BONFIRE OF THE VANITIES, THE

BONFIRE OF THE VANITIES, THE

(director: Brian De Palma; screenwriters: based on the Tom Wolfe novel/Michael Cristofer; cinematographer: Vilmos Zsigmond; editors: David Ray/Bill Pankow; music: Dave Grusin; cast: Tom Hanks (Sherman McCoy), Bruce Willis (Peter Fallow), Melanie Griffith (Maria Ruskin), Kim Cattrall (Judy McCoy), Saul Rubinek (Jed Kramer), Morgan Freeman (Judge Leonard White), John Hancock (Reverend Bacon), Kevin Dunn (Tom Killian), Clifton James (Albert Fox), André Gregory (Aubrey Buffing), Robert Stephens (Sir Gerald Moore), Alan King (Arthur Ruskin), Kirsten Dunst (Campbell McCoy), Barton Heyman (Detective Martin), Norman Parker (Detective Goldberg), Donald Moffat (Mr. McCoy), Mary Alice (Annie Lamb), Louis Giambalvo (Ray Andruitti), F. Murray Abraham (Bronx D.A.); Runtime: 125; MPAA Rating: R; producer: Brian De Palma; Warner Bros.; 1990)

“Has more embarrassing moments than good ones.”
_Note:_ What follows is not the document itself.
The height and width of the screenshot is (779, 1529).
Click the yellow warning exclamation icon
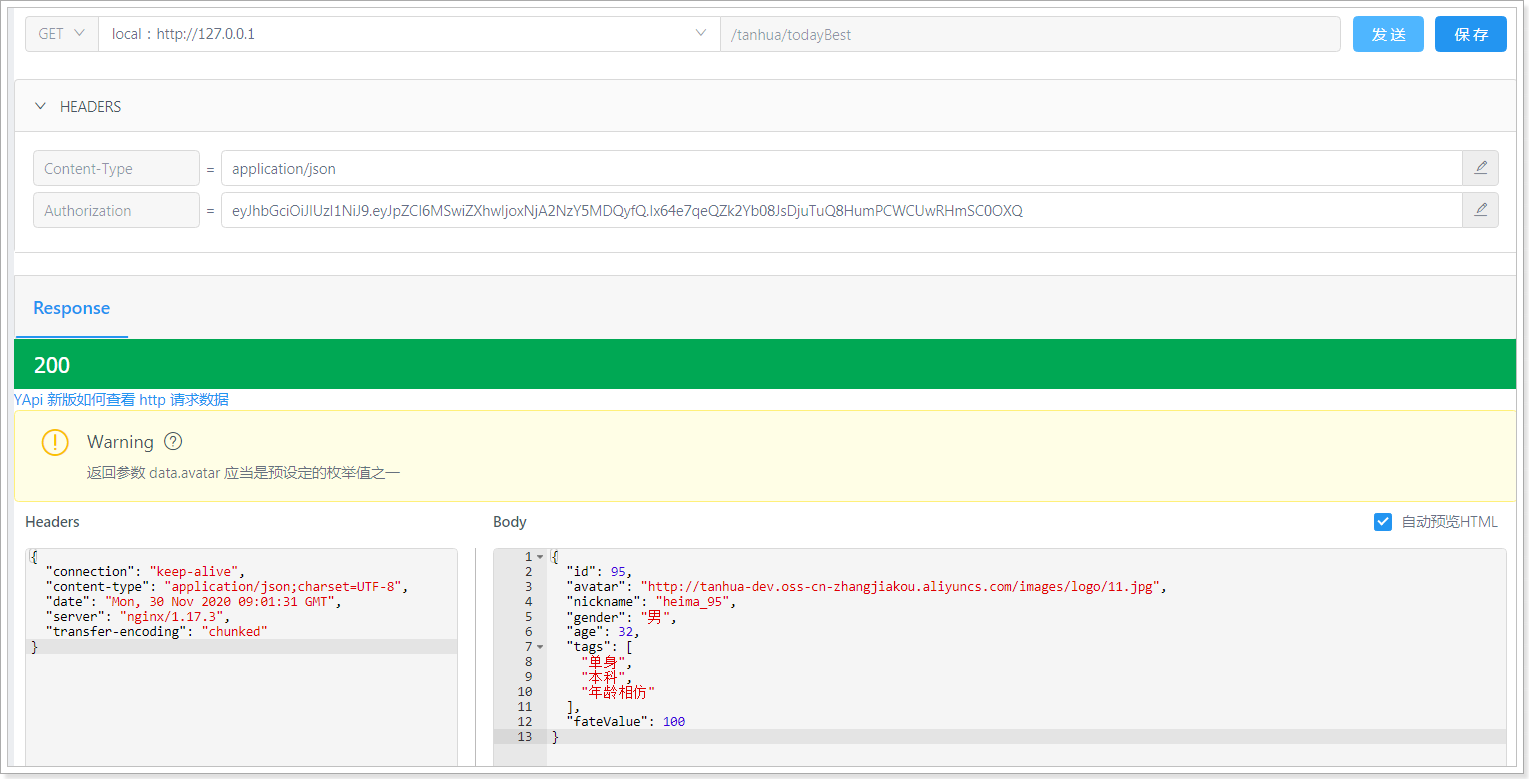pos(55,442)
Reviewed by Dennis Schwartz

Director Brian De Palma’s (“Greetings”/”Carrie”/”Scarface”) $45 million dollar big budget bomb is a rendition of Tom Wolfe’s off-color bestseller. It rings hollow as a social conscience film, is strained in its black humor, not as subtle as the novel in making its political points, is heavy-handed, whitewashes the author’s scathing satire, reduces the author’s rich characters to uninteresting caricatures, and is a terribly uneven movie that has more embarrassing moments than good ones. Nevertheless this bomb is a flashy and watchable Hollywood film even if it remains pointless, as it explodes in pretty Technicolor shots and bursts of yuppie outrage. The choice of DePalma to direct was not a good one, as he turned it into a bonfire of inanities replete with miscast leads and a screenplay by Michael Cristofer that missed its targets.
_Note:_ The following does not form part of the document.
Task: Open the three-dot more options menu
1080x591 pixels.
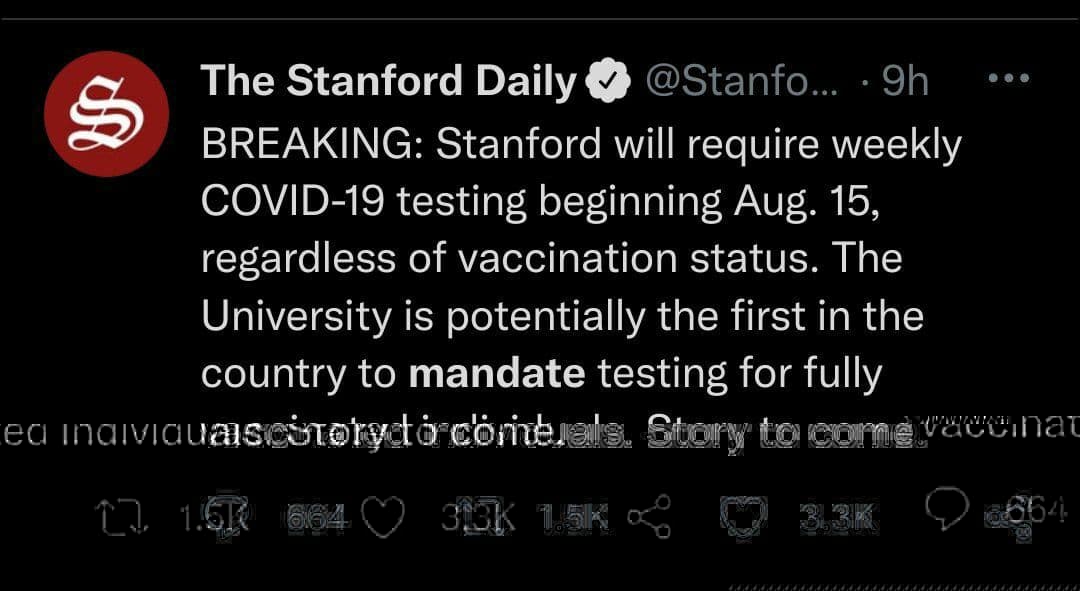Action: 1008,79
Tom Hanks is Sherman McCoy, known as the “master of the universe,” a shallow Wall Street bond trader who makes millions while enjoying the good life and the sexual favors of his overbearing married mistress Maria Ruskin (Melanie Griffith), a Southern belle gold-digger. Sherman is married to ‘trophy wife’ Judy (Kim Cattrall), who suspects hubby is unfaithful in their loveless marriage. The married bond trader takes a wrong turn on the Bruckner Expressway and lands in the South Bronx ghetto while returning from the airport with his foxy mistress in his luxury car. When two black youth seem threatening, Maria in panic backs his Mercedes accidentally into a black teenager leaving him badly hit and the couple flee the scene of the accident in fear of their lives. They also do not report the accident to the police because she doesn’t want her husband to know of her affair.
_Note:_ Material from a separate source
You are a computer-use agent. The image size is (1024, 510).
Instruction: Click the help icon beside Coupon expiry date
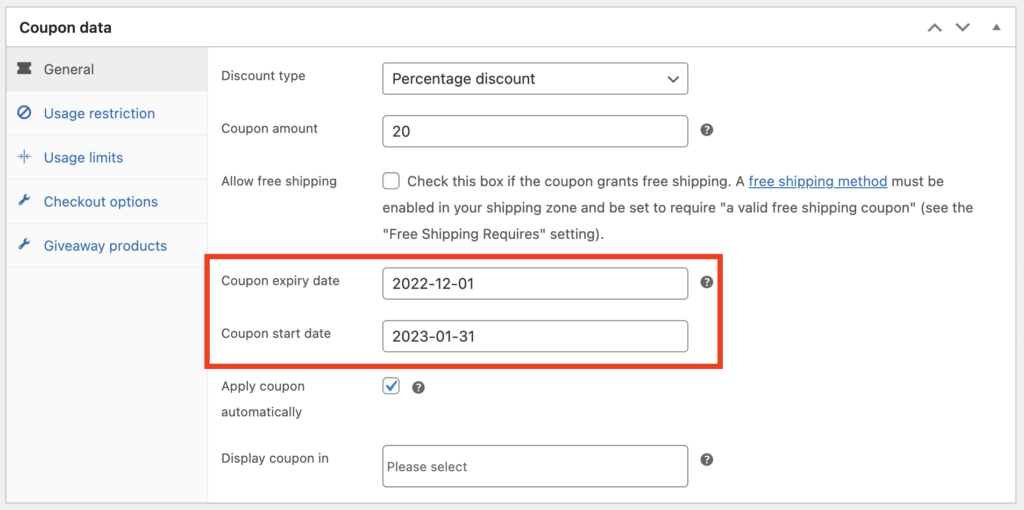point(707,282)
With that incident hitting the newspapers, the jackals come out of the woodwork after the police under political pressure easily track down Sherman’s car and charge him with hit-and-run. The rabble-rousing disingenuous local black community activist, Reverend Bacon (John Hancock), uses it to rally the blacks for justice and gets the affable white alcoholic reporter Peter Fallow (Bruce Willis), who is about to lose his job, to be the publicist for his cause and use the incident for his own gain to write a book and cover the tabloid story for his newspaper knowing it will sell papers.

Sherman is brought to his knees, as the white politicians use whitey as a scapegoat for their own cynical purposes to show they care about justice for all. In the end, Sherman is left without any allies only a remorseful Fallow, who narrates the story and states ‘What shall it profit a man, if he gain the whole, but lose his soul?’, and the sympathetic honest black Judge White (Morgan Freeman) who gives in conclusion a risible morality speech to the courtroom for the citizens to “Go home and be decent.”

The story is narrated by the now successful newspaper reporter Peter Fallow (BruceWillis), who wrote his bestselling book on this incident and within a year rose to the top on the back of McCoy while his subject matter sinks to the bottom.